定常状態
定常状態(ていじょうじょうたい、英語: steady state)とは、時間的に一定して変わらない状態を意味し、自然科学の各分野で用いられる概念である。
自然界において、たとえば小川は上流などで雨が降らない限り、時間とともに川の流れの速度や流量が変わることはなく一定であり、この意味で定常状態にあると言える。
流体力学、気象学
[編集]流体力学及び気象学では、着目している流れが時間とともに変化しない状態を定常状態という。
乱流
[編集]厳密に言えば、冒頭の小川の例は定常状態ではない。なぜなら、小川の表面に波が立つのを見れば分かるように、小川の流れは周囲の影響を受け時間とともに変化しているからである。実際の自然界において厳密な定常状態の存在を確認することは難しいだろう。たとえば大気にしても、低気圧や高気圧などのように定常状態からの乱れが常に存在する。このような定常状態からの乱れを擾乱といい、擾乱のある流れを乱流という。
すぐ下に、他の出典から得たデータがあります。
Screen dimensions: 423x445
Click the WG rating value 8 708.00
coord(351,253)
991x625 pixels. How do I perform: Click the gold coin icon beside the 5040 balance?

ただし乱流の理論解析では、このような擾乱を確率過程としてとらえることがあり、このとき、擾乱の統計量が時間変化しないことを定常な乱流という[1]。
熱力学、統計力学
[編集]熱力学や統計力学では特に、巨視的な量に時間変化が全くない熱力学的平衡状態と区別して、時間変化(流れ)はあるがその速度が変化しないような状態を非平衡定常状態あるいは単に定常状態という。これは、各点へのインプットとアウトプットとが等しくつりあっていることを意味する。古典的な熱力学・統計力学は平衡状態とそれに近い状態を扱っており、非平衡熱力学・統計力学は最も単純な状態として定常状態近似を用いている。
化学
[編集]化学(反応速度論)でも、各物質の濃度に変化がない化学平衡状態と区別して、化学反応において反応中間体の生成速度と分解速度が等しい状態を定常状態という(反応速度論も参照)。ここでもし反応と逆反応が全く同じ速度で起こっていれば巨視的な変化は観測されないから、平衡状態(動的平衡)ということになる。定常状態近似は酵素反応速度論の基本となるミカエリス・メンテン式を導くのに用いられている。
参考文献
[編集]- ^ H. Tennekes、J. L. Lumley、藤原仁志・荒川忠一訳『乱流入門』東海大学出版会、1998年。ISBN 978-4-486-01440-9。